Rosslyn, VA, April 5, 2004 -- Today's release of the U.S.-Canada Final Report on August 14, 2003 Blackout, by the U.S. Department of Energy (DOE), reconfirms the urgent need for Congress to pass a comprehensive energy bill, according to the National Electrical Manufacturers Association (NEMA).
The report singles out the need for mandatory electric transmission reliability standards and significant investments in the transmission system to prevent future outages. NEMA president Malcolm O'Hagan said it is "yet one more wake-up call to policymakers on Capitol Hill that this country is badly in need of a thoughtful, coordinated approach to energy policy. Congressional leaders need to stop playing politics with energy legislation, which had enough votes to pass in the last session, but was scuttled by a threatened filibuster."
The final report adds to largely administrative recommendations of earlier reports by calling for important grid hardware and software upgrades. "Grid operators need better tools to be truly aware of system conditions, especially under degraded conditions," said O'Hagan. "Investment in the basic transmission infrastructure is also needed so that the system is not occasionally operated near limits beyond operator intervention."
The President's National Energy Plan of 2001 and energy legislation pending in Congress are good foundations for policy makers to help address these needs. The Senate and Energy Conference Committee bills, said O'Hagan, contain a balance between energy production (including electricity), energy delivery (including the grid), and energy conservation (including standards for products to use electricity wisely).

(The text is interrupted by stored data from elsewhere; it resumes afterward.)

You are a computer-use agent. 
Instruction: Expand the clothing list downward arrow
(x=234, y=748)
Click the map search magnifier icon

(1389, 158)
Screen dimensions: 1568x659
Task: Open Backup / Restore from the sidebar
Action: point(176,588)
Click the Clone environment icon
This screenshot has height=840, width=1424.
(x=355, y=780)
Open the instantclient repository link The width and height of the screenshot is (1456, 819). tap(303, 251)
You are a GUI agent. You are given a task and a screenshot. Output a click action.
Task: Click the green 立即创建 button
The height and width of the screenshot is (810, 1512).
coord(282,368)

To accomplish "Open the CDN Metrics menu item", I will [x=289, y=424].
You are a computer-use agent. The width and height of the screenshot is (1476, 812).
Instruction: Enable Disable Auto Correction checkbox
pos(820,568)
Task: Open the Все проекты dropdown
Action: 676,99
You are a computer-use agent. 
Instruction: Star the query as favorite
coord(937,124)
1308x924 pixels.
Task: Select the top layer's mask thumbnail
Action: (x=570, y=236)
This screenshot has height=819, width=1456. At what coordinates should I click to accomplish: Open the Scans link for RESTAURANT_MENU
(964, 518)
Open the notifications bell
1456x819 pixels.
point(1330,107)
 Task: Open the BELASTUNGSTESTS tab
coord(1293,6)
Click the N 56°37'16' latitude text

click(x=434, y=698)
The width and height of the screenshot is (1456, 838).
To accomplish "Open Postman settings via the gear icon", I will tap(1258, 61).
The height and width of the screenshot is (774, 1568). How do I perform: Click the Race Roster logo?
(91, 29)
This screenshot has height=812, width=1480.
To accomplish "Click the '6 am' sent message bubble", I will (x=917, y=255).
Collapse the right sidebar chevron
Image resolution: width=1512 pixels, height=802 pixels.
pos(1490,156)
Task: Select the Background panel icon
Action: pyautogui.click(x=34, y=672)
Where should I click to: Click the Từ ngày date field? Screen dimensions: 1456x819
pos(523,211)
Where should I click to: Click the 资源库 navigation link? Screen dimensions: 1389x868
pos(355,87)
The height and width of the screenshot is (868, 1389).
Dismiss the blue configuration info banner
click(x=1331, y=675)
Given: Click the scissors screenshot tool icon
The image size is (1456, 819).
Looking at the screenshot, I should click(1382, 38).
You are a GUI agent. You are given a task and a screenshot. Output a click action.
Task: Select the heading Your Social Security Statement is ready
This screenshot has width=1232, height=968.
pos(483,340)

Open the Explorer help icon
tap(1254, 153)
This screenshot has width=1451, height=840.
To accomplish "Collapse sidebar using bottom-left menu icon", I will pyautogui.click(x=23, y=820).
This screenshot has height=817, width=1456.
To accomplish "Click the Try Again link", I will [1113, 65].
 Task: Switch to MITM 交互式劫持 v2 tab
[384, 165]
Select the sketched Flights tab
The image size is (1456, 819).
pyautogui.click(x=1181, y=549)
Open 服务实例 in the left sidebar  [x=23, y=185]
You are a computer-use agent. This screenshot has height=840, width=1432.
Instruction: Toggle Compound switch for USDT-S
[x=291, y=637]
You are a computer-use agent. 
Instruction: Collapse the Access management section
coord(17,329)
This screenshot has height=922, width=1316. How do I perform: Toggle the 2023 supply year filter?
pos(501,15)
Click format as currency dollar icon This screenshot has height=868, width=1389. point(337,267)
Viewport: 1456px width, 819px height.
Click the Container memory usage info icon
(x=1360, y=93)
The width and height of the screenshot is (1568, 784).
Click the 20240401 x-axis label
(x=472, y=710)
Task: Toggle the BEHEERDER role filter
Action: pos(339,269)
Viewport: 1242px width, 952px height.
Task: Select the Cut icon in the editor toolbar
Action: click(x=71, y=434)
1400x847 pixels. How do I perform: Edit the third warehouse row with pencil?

He noted that the blackout itself, which affected 50 billion people and cost at least $5 billion dollars, "should have been all the incentive Congress needed to act wisely and pass a bill last year. This should be a bipartisan goal, not a political wedge issue. The Department of Energy report today makes that painfully clear." Energy legislation pending in Congress that would address many of the report's recommendations includes the following provisions:
Electric Infrastructure Enhancement
- Encouragement of regional coordination of planning for transmission
- Mandatory and enforceable transmission reliability standards
- Requirement for electric suppliers to provide net metering for onsite generation
- Requirements for the Federal Energy Regulatory Commission to consider incentive- and performance-based rates for reliability enhancement and energy efficiency
- Federal backstop eminent domain for transmission siting
- Tax credit for combined heat and power property
- Extension of the renewables production tax credit
- Reduction of the tax life of new transmission additions to 15 years (not in slimmed-down Senate bill S. 2095)
- Revision of tax life to three years for electric meters used for energy management.
Energy Efficiency
- Increased goals for federal energy efficiency, including federal building requirements that beat ASHRAE 90.1-2001 standards by 30%
- Requirement for metering and submetering for federal facilities with real-time metering to reduce energy consumption and costs
- Requirement for states to consider a standard for real-time pricing and time-of-use meters
- Requirement for DOE to establish new efficiency standards for new federal buildings
- Requirement for federal government to purchase energy efficient products, including mandatory purchases of NEMA Premium™ Motors, and Energy Star® or Federal Energy Management Program (FEMP) designated products
- Cost-effective energy efficiency standards based on industry consensus standards for numerous consumer products and distribution transformers
- Expanded R & D for high temperature superconductivity and high efficiency solid state lighting
- Tax deduction for efficient commercial property.